O mesmo balanço dá conta de menos 20 doentes internados, num total que agora é de 257, dos quais 71 estão hospitalizados em unidades de cuidados intensivos, menos duas pesssoas nas últimas 24 horas. Entre janeiro e fevereiro os hospitais chegaram a ter quase sete mil pessoas internadas, quase mil delas em cuidados intensivos.

Agora, e com números constantemente abaixo dos 300 internados, Portugal vive a melhor fase da pandemia no que toca a hospitalizações, que só foram tão baixas nos primeiros 15 dias a seguir à doença ter chegado ao país.
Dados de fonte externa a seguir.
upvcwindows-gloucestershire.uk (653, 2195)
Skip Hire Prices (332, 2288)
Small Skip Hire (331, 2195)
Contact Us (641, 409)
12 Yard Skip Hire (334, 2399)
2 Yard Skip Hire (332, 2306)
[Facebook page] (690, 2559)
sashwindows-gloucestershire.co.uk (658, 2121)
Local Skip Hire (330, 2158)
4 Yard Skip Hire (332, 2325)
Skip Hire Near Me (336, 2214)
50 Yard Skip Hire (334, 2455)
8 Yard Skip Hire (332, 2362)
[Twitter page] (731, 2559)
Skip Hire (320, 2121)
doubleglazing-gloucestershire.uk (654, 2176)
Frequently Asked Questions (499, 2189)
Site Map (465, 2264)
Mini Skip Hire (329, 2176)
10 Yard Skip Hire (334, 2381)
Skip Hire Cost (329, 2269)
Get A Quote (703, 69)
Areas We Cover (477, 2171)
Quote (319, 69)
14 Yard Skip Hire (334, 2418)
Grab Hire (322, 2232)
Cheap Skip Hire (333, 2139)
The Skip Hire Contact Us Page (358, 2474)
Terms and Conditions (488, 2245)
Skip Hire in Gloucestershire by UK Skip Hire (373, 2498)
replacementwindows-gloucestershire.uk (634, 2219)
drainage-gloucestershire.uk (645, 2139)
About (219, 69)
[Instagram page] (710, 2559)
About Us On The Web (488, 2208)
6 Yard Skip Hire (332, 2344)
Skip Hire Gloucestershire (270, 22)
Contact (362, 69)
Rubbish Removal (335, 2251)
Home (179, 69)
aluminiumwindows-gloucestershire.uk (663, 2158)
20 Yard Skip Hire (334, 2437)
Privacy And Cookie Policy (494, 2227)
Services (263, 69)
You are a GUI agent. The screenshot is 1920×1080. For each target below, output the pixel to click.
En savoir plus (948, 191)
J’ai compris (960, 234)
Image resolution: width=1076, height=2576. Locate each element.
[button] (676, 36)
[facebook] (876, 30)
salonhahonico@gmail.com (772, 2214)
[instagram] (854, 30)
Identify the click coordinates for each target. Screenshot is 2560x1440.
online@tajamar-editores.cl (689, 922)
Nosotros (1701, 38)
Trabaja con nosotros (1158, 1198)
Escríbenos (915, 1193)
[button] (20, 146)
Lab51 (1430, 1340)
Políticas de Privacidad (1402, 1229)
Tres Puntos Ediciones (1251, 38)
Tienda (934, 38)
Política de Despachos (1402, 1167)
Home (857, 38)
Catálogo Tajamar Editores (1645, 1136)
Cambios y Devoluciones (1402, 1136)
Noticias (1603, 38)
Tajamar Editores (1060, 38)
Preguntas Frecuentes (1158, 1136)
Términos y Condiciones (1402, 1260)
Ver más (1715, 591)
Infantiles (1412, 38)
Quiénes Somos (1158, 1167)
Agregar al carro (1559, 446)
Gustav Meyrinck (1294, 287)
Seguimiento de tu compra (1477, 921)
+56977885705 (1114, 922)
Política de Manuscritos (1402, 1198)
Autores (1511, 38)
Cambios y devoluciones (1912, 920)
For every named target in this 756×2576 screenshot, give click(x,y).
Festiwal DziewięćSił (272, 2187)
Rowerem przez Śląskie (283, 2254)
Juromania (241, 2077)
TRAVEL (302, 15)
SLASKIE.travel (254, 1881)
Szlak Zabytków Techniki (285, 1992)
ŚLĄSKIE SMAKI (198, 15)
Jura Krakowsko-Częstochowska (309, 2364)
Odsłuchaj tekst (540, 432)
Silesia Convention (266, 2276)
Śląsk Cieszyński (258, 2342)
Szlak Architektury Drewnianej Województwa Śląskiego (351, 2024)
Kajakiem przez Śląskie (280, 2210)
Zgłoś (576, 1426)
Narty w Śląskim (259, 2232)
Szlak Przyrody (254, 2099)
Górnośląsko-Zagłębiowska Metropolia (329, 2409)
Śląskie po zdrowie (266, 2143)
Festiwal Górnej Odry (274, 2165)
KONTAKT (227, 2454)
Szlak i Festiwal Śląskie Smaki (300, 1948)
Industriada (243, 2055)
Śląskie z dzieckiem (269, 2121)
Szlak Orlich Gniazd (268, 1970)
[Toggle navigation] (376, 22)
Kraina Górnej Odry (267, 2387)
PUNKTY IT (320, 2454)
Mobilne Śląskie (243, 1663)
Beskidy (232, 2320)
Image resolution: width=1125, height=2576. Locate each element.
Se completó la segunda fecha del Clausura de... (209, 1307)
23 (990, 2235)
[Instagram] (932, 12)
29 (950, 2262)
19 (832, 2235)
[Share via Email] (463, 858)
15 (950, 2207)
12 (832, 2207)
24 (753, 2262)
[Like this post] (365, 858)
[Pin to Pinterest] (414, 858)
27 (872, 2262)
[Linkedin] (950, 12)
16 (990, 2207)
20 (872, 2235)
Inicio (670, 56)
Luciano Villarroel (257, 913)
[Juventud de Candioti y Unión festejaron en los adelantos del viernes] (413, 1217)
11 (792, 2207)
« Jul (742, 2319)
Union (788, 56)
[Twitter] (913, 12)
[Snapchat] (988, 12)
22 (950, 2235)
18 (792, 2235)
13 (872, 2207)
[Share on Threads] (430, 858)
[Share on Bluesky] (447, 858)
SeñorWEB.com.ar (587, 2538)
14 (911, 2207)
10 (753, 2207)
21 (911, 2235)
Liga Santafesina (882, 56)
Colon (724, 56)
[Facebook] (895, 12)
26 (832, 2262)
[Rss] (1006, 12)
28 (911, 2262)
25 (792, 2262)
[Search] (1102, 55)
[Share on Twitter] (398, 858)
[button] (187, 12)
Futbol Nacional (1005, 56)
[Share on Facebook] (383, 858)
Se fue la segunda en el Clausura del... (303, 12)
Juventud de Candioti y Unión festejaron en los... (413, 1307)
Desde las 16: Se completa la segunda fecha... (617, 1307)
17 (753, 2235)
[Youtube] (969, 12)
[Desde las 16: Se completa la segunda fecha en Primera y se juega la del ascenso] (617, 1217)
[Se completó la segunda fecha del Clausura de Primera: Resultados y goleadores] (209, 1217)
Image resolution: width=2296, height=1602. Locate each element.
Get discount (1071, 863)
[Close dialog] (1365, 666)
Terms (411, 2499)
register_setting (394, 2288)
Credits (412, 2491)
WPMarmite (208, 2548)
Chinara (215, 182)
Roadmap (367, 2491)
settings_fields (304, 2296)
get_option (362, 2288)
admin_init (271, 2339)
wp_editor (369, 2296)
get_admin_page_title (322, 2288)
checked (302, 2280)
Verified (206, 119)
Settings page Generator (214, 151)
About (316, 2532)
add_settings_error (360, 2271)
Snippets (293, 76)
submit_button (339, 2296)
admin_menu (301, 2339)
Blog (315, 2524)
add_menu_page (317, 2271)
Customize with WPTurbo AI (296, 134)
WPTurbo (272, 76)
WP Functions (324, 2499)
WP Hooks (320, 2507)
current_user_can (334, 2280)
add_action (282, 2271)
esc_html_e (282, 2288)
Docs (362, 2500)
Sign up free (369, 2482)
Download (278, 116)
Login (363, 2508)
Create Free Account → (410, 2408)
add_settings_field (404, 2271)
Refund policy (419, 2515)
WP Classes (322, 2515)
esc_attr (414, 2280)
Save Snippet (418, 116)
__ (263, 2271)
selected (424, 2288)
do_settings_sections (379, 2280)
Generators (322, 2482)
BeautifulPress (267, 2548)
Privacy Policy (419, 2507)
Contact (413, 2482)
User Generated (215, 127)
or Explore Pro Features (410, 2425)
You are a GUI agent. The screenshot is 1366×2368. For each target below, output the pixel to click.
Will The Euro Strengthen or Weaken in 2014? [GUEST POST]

Com mais 661 doentes recuperados, o número de casos ativos desceu para 21.708, tendo já sido registados 840.008 casos de covid-19 em Portugal.

O único óbito foi registado na região Norte, que viu ainda serem confirmados mais 88 casos. A região de Lisboa e Vale do Tejo reportou 84 novos contágios, enquanto o Centro teve mais 27 notificações. Alentejo e Algarve, com 12 e 15 novos casos, mantêm uma tendência de controlo da pandemia.

Nota ainda para as regiões autónomas dos Açores e da Madeira, que registaram 26 e 16 casos, respetivamente.

As autoridades regionais dos Açores e da Madeira divulgam diariamente os seus dados, que podem não coincidir com a informação divulgada no boletim da DGS.

O novo coronavírus já infetou em Portugal pelo menos 381.302 homens e 458.370 mulheres, mostram os dados da DGS, segundo os quais há 336 casos de sexo desconhecido, que se encontram sob investigação, uma vez que esta informação não é fornecida de forma automática.

Do total de vítimas mortais, 8.926 eram homens e 8.068 mulheres.

O maior número de óbitos continua a concentrar-se nos idosos com mais de 80 anos, seguidos da faixa etária entre os 70 e os 79 anos.

Do total de mortes, 11.177 eram pessoas com mais de 80 anos, 3.620 com idades entre os 70 e os 79 anos, e 1.525 tinham entre os 60 e os 69 anos.